Schaumberg Mia A, Jenkins David G, Janse DE Jonge Xanne A K, Emmerton Lynne M, Skinner Tina L
1School of Human Movement and Nutrition Sciences, The University of Queensland, St Lucia, Queensland, AUSTRALIA; 2Queensland Brain Institute, The University of Queensland, St Lucia, Queensland, AUSTRALIA; 3School of Environmental and Life Sciences, The University of Newcastle, Ourimbah, New South Wales, AUSTRALIA; and 4School of Pharmacy, Curtin University, Perth, Western Australia, AUSTRALIA.
Med Sci Sports Exerc. 2017 Apr;49(4):717-727. doi: 10.1249/MSS.0000000000001171.
Oral contraceptive (OC) use reduces peak aerobic capacity (V˙O2peak); however, whether it also influences adaptations to training has yet to be determined. This study aimed to examine the influence of OC use on peak performance (peak power output [PPO]) and physiological adaptations (V˙O2peak and peak cardiac output [Q˙peak]) after sprint interval training (SIT) in recreationally active women.

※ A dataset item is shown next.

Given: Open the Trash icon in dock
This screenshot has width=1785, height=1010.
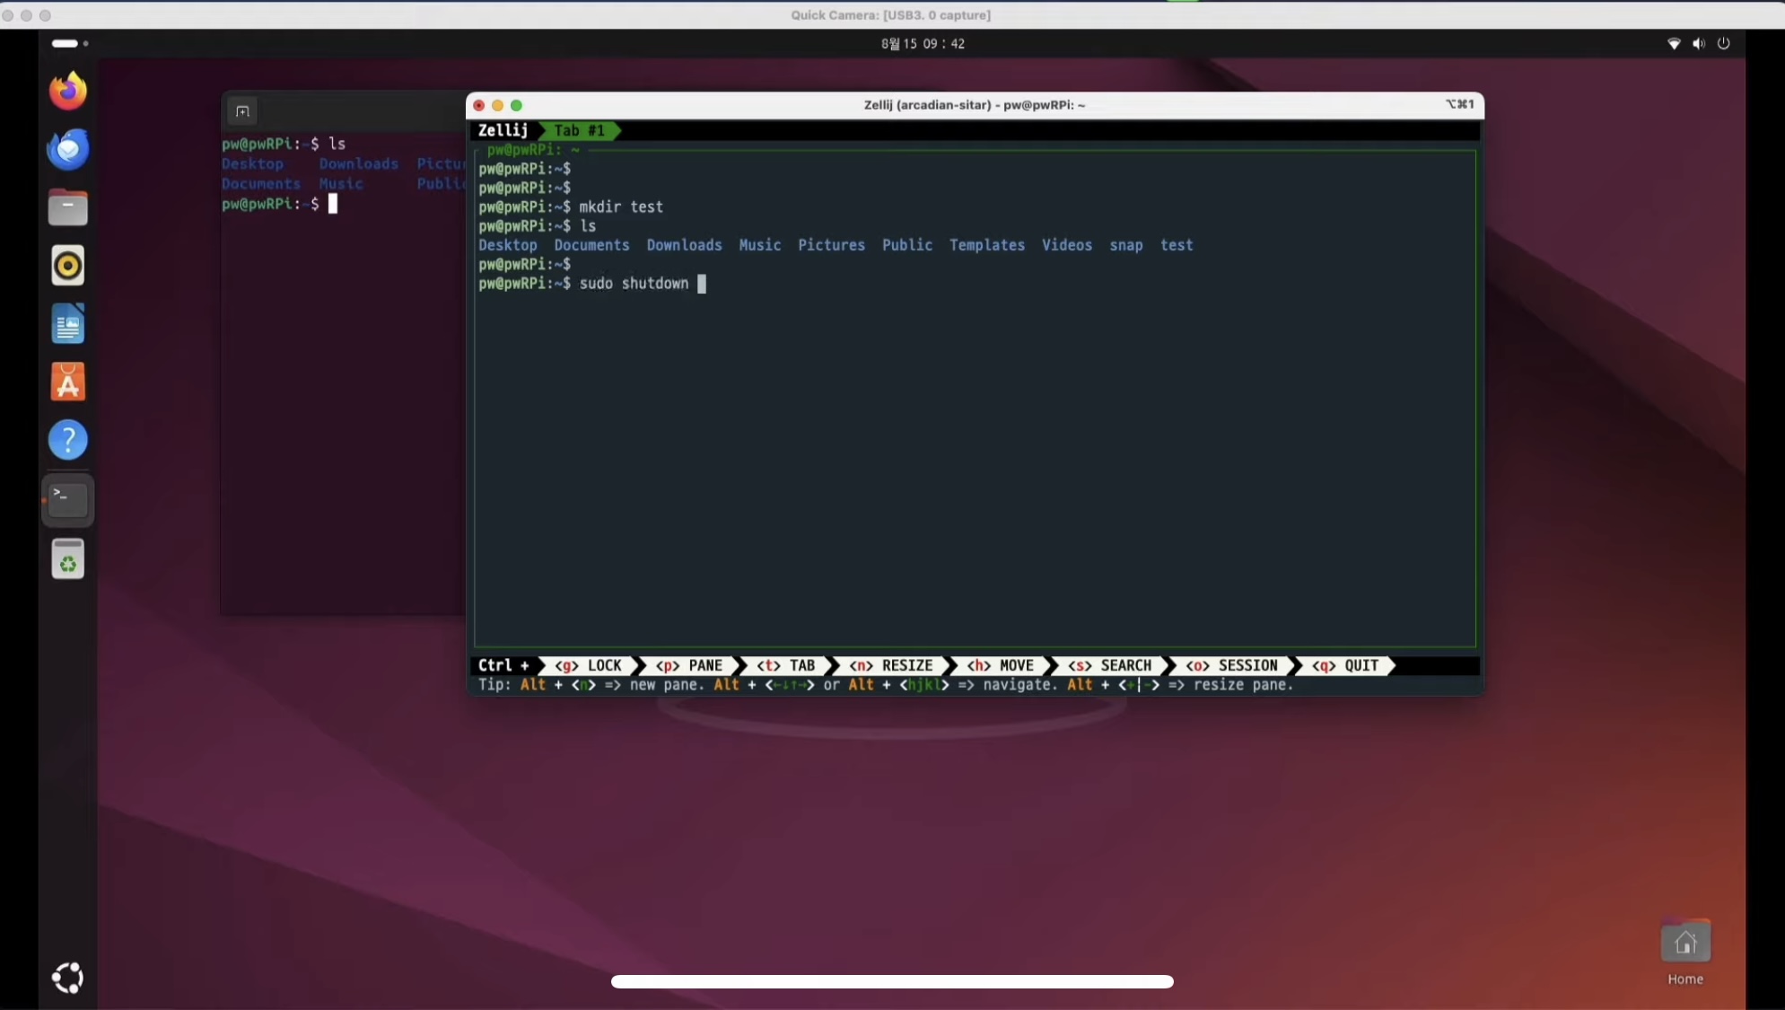Looking at the screenshot, I should [x=67, y=560].
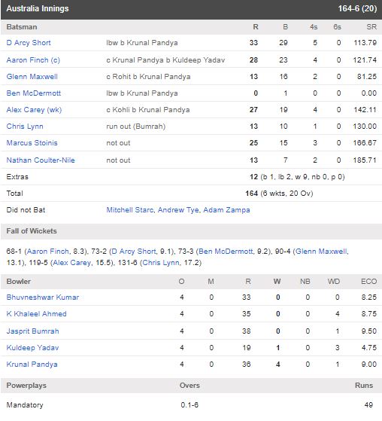
Task: Open Alex Carey (wk) player page
Action: (x=34, y=110)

Women taking an OC (n = 25) or experiencing natural regular menstrual cycles (MC; n = 16) completed an incremental exercise test to assess V˙O2peak, PPO, and Q˙peak before, immediately after, and 4 wk after 12 sessions of SIT. The SIT consisted ten 1-min efforts at 100% to 120% PPO in a 1:2 work-rest ratio.
Though V˙O2peak increased in both groups after SIT (both P < 0.001), the MC group showed greater improvement (OC, +8.5%; MC, +13.0%; P = 0.010). Similarly, Q˙peak increased in both groups, with greater improvement in the MC group (OC, +4.0%; MC, +16.1%; P = 0.013). PPO increased in both groups (OC, +13.1%; MC, +13.8%; NS). All parameters decreased 4 wk after SIT cessation, but remained elevated from pretraining levels; the OC group showed more sustained training effects in V˙O2peak (OC, -4.0%; MC, -7.7%; P = 0.010).
SIT improved peak exercise responses in recreationally active women. However, OC use dampened V˙O2peak and Q˙peak adaptation. A follow-up period indicated that OC users had spared V˙O2peak adaptations, suggesting that OC use may influence the time course of physiological training adaptations. Therefore, OC use should be verified, controlled for, and considered when interpreting physiological adaptations to exercise training in women.
口服避孕药(OC)的使用会降低最大有氧能力(V˙O2peak);然而,其是否也会影响训练适应性尚待确定。本研究旨在探讨在休闲活动女性中,使用OC对短跑间歇训练(SIT)后峰值表现(峰值功率输出[PPO])和生理适应性(V˙O2peak和峰值心输出量[Q˙peak])的影响。
服用OC的女性(n = 25)或月经周期自然规律的女性(MC;n = 16)在进行12节SIT课程之前、之后立即以及之后4周完成递增运动测试,以评估V˙O2peak、PPO和Q˙peak。SIT包括以1:2的工作-休息比例进行十次1分钟的运动,强度为PPO的100%至120%。
尽管两组在SIT后V˙O2peak均增加(均P < 0.001),但MC组改善更大(OC组,+8.5%;MC组,+13.0%;P = 0.010)。同样,两组的Q˙peak均增加,MC组改善更大(OC组,+4.0%;MC组,+16.1%;P = 0.013)。两组的PPO均增加(OC组,+13.1%;MC组,+13.8%;无显著差异)。停止SIT 4周后所有参数均下降,但仍高于训练前水平;OC组在V˙O2peak方面显示出更持久的训练效果(OC组,-4.0%;MC组,-7.7%;P = 0.010)。
SIT改善了休闲活动女性的峰值运动反应。然而,使用OC会减弱V˙O2peak和Q˙peak的适应性。随访期表明OC使用者的V˙O2peak适应性得到保留,这表明使用OC可能会影响生理训练适应性的时间进程。因此,在解释女性运动训练的生理适应性时,应核实、控制并考虑OC的使用情况。